ABOUT THIS TASK
Retype only what runs from the line that contains "Viewport: 2304px width, 1296px height." through the last line of the listing below, both lines included.

STORED DATA

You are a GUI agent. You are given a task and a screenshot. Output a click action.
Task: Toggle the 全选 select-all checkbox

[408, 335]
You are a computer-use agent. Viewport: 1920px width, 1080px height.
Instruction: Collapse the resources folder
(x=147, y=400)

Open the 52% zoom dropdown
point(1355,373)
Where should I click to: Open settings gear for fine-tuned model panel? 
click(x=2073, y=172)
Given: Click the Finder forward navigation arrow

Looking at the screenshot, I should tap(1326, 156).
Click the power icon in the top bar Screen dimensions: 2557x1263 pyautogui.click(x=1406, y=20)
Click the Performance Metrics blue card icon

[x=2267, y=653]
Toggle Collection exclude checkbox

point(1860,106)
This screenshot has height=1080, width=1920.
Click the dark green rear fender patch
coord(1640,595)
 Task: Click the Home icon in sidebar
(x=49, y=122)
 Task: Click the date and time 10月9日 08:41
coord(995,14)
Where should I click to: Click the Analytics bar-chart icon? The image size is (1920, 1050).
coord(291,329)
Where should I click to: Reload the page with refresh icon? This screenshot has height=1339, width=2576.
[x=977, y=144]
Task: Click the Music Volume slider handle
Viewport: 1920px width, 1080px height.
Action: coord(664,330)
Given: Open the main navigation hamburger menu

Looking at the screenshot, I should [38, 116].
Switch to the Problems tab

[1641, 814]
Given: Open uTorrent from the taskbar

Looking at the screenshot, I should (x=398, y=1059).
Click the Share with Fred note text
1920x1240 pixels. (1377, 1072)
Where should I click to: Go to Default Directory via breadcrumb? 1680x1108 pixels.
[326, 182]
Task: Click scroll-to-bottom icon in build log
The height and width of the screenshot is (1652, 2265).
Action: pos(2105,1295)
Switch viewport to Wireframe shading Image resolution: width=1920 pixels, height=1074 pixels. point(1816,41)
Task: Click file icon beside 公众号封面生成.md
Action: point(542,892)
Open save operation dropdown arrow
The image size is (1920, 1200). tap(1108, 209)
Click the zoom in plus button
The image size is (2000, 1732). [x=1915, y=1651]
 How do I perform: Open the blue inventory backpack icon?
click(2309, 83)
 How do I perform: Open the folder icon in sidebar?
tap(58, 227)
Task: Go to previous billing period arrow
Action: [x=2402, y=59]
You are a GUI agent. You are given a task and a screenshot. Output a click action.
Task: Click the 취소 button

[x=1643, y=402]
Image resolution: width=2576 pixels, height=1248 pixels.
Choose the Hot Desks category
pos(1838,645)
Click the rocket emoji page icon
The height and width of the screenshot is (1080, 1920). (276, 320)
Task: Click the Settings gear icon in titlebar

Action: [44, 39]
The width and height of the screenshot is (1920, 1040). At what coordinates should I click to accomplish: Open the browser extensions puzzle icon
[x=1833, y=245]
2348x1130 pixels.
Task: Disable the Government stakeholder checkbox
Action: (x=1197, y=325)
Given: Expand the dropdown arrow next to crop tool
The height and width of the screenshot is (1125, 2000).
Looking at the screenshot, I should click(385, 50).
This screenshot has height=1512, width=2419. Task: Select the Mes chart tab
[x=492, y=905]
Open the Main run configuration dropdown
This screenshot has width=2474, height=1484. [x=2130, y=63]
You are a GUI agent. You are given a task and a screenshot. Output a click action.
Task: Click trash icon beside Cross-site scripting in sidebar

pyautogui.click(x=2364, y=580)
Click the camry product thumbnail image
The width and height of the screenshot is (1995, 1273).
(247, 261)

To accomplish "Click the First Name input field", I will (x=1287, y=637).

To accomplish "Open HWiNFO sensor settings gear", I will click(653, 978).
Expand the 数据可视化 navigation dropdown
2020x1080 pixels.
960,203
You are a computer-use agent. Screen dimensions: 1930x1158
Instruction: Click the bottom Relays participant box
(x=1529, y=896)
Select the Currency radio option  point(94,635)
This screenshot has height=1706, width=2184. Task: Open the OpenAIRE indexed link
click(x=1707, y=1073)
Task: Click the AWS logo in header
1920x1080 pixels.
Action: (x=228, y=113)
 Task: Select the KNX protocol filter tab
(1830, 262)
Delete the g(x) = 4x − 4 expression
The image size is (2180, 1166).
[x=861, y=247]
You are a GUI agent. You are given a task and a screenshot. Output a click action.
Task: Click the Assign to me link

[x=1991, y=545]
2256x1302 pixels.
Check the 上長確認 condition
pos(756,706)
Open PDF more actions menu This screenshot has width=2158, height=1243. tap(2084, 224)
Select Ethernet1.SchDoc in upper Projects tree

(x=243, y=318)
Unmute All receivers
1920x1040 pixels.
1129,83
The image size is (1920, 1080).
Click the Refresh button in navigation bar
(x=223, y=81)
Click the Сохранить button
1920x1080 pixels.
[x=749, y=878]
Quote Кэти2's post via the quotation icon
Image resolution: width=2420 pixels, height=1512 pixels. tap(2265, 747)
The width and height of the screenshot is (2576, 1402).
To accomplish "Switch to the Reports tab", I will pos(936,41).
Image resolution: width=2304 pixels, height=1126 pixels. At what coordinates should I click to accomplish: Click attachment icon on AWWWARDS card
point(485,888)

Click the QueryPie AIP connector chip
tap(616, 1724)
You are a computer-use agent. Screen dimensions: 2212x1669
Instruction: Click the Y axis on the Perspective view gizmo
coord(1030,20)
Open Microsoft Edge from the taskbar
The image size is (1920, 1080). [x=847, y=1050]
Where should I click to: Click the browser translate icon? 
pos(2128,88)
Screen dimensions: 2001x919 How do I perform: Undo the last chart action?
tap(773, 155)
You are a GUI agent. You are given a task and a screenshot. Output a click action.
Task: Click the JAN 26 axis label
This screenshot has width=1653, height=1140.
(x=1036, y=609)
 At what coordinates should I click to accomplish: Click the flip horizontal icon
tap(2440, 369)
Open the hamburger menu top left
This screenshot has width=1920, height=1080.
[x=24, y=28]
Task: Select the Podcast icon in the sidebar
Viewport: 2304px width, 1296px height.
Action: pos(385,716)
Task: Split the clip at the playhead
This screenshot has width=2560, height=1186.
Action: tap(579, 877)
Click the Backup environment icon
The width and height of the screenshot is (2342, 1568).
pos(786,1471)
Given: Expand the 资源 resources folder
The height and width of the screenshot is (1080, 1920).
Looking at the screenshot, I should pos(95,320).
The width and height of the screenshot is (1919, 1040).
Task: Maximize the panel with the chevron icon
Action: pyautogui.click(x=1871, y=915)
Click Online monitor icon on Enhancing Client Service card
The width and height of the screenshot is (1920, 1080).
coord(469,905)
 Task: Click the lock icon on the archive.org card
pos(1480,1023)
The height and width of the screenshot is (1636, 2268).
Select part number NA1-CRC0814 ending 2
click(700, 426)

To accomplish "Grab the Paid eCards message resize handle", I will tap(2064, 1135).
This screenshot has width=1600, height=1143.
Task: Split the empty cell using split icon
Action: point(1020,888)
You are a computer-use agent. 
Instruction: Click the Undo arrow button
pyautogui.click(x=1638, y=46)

TASK ANSWER
Viewport: 2304px width, 1296px height.
Action: pos(385,716)
Task: Split the clip at the playhead
This screenshot has width=2560, height=1186.
Action: tap(579, 877)
Click the Backup environment icon
The width and height of the screenshot is (2342, 1568).
pos(786,1471)
Given: Expand the 资源 resources folder
The height and width of the screenshot is (1080, 1920).
Looking at the screenshot, I should pos(95,320).
The width and height of the screenshot is (1919, 1040).
Task: Maximize the panel with the chevron icon
Action: pyautogui.click(x=1871, y=915)
Click Online monitor icon on Enhancing Client Service card
The width and height of the screenshot is (1920, 1080).
coord(469,905)
 Task: Click the lock icon on the archive.org card
pos(1480,1023)
The height and width of the screenshot is (1636, 2268).
Select part number NA1-CRC0814 ending 2
click(700, 426)

To accomplish "Grab the Paid eCards message resize handle", I will tap(2064, 1135).
This screenshot has width=1600, height=1143.
Task: Split the empty cell using split icon
Action: point(1020,888)
You are a computer-use agent. 
Instruction: Click the Undo arrow button
pyautogui.click(x=1638, y=46)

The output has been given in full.